> Task statement:
Scan the entries for lines with the word "three" and copy those lines.

- Opening Delimiter -

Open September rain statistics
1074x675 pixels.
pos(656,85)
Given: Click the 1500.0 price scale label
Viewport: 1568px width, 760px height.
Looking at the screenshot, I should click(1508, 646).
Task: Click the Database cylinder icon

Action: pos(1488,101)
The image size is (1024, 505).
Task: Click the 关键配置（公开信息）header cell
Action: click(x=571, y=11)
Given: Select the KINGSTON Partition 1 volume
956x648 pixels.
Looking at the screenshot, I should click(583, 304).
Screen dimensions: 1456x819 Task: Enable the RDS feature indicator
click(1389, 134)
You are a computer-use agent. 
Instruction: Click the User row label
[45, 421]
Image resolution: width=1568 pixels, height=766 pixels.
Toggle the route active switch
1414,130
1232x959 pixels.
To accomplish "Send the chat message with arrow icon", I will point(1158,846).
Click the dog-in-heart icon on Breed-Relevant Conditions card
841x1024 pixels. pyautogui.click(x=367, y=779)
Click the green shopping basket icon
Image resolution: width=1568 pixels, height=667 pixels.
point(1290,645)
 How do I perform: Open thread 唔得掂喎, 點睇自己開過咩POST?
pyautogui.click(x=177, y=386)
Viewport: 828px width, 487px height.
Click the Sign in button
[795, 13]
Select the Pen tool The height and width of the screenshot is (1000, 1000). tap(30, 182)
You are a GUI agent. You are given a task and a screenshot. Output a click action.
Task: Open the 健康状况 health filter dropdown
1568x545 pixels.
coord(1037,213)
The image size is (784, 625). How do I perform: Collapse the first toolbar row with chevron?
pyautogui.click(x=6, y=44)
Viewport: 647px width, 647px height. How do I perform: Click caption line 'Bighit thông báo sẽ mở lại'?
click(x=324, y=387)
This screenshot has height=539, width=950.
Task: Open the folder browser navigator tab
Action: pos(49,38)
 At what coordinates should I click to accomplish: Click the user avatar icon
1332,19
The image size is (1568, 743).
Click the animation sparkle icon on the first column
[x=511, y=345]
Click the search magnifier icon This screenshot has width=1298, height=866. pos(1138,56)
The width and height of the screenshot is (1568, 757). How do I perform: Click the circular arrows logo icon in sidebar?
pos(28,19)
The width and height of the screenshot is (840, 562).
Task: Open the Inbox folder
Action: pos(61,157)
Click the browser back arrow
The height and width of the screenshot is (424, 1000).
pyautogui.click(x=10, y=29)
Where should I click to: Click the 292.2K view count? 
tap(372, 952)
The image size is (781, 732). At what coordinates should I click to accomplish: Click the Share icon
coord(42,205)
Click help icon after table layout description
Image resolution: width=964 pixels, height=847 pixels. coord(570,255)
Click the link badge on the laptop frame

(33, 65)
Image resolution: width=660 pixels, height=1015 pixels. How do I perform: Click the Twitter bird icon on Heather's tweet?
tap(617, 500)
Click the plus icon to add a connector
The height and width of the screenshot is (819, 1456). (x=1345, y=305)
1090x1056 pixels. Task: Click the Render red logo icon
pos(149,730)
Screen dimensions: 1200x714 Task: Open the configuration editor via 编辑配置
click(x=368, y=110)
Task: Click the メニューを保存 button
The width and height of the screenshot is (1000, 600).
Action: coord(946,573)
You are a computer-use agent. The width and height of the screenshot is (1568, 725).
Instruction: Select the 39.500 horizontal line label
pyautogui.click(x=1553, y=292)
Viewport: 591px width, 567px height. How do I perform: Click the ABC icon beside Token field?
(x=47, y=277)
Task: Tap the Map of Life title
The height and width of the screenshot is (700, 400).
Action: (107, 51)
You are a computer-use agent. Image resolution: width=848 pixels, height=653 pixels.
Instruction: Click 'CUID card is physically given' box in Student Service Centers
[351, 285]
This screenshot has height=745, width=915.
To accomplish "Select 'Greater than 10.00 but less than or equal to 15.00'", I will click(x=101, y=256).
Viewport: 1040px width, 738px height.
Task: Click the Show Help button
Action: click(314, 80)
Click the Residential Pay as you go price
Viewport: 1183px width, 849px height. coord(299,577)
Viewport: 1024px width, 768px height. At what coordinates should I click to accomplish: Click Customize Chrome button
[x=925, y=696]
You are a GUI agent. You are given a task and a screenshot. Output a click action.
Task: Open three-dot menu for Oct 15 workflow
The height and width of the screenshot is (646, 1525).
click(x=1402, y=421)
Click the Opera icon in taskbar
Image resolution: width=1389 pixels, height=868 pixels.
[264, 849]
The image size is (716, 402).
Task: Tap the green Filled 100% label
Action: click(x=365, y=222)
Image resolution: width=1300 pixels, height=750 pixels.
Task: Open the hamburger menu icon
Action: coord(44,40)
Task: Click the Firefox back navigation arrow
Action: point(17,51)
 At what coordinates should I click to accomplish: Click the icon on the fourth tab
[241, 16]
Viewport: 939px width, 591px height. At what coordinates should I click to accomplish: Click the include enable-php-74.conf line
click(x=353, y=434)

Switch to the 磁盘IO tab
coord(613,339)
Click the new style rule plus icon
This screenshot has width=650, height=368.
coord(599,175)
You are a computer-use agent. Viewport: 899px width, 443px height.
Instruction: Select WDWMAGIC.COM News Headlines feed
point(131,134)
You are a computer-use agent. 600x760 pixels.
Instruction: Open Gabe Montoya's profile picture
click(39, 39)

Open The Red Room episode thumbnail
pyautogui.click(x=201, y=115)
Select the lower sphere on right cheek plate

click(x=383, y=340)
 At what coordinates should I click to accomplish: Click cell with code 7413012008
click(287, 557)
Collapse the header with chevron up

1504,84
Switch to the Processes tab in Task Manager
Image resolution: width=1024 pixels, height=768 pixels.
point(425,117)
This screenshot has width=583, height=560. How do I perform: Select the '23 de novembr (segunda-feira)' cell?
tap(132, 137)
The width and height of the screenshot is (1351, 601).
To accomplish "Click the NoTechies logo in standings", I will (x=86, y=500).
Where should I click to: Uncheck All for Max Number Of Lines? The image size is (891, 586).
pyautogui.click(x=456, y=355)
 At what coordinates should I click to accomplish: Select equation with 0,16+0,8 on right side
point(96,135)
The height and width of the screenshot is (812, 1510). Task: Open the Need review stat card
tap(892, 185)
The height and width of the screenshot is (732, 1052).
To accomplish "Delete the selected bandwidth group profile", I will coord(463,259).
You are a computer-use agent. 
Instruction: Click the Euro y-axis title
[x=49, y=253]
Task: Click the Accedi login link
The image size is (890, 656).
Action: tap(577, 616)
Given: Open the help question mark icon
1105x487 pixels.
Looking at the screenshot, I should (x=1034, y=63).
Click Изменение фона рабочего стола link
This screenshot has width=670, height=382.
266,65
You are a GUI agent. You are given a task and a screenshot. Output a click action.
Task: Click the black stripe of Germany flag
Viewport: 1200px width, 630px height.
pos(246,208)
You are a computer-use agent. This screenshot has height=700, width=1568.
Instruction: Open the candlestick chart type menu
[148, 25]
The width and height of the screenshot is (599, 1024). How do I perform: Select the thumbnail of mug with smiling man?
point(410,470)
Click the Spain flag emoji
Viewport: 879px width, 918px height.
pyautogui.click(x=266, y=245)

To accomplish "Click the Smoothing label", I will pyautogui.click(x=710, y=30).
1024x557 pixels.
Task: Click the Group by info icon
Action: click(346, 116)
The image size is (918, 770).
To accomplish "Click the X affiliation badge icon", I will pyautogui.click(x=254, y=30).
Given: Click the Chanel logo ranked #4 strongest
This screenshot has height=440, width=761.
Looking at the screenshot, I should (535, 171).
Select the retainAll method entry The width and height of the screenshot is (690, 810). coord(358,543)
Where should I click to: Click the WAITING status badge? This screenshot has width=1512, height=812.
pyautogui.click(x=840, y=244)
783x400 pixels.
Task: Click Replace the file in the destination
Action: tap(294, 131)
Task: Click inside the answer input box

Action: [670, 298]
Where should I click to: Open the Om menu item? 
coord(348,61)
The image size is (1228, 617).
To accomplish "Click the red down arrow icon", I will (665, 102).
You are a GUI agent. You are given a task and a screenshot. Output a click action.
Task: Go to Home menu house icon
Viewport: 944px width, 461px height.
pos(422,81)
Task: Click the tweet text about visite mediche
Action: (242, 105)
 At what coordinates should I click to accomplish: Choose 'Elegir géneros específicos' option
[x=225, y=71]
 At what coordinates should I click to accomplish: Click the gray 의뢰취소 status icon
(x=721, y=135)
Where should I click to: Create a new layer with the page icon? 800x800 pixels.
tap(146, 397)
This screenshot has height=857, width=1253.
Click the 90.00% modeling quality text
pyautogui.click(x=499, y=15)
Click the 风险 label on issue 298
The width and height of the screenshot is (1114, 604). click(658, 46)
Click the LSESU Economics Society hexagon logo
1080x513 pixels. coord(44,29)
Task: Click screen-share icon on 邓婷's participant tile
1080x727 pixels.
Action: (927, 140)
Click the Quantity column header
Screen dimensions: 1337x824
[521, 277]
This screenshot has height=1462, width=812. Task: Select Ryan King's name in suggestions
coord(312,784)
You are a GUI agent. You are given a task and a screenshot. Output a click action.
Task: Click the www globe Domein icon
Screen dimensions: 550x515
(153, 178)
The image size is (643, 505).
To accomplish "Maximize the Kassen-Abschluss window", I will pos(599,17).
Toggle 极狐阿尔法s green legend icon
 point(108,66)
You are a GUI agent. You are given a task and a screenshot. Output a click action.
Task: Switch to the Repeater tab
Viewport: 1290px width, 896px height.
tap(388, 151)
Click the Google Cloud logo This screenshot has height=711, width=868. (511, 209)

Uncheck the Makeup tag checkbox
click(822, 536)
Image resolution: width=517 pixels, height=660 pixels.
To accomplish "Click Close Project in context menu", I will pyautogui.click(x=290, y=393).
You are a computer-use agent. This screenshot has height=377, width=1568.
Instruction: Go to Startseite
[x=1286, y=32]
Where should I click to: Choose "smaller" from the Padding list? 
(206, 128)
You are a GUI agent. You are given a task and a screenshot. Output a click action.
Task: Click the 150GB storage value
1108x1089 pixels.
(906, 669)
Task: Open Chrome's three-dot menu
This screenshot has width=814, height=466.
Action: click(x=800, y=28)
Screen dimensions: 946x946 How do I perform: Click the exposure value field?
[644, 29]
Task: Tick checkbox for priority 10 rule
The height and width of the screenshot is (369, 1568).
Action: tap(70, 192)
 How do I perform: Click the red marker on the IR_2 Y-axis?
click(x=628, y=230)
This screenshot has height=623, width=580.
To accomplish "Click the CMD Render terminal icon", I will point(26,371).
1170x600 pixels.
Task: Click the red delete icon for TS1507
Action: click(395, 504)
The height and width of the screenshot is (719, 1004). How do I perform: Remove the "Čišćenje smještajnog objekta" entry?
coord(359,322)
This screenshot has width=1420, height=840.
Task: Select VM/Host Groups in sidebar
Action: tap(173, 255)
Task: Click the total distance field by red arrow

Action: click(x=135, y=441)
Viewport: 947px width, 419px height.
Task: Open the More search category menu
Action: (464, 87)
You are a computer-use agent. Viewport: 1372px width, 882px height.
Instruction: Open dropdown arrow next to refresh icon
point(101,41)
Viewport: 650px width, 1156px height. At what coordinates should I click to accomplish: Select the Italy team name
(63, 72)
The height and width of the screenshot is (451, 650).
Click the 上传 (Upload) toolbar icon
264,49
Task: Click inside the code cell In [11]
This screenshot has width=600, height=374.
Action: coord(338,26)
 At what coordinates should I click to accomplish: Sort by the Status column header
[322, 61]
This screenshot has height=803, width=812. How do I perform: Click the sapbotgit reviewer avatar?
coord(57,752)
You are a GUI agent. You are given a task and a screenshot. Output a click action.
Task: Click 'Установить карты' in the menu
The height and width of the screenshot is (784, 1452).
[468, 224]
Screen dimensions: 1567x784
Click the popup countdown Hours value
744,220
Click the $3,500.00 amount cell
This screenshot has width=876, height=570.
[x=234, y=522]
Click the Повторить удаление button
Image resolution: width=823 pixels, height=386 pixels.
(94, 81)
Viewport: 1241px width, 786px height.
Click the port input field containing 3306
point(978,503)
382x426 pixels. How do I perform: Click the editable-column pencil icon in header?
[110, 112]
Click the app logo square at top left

- Closing Delimiter -

> Task output:
Task: Open three-dot menu for Oct 15 workflow
Task: Open Chrome's three-dot menu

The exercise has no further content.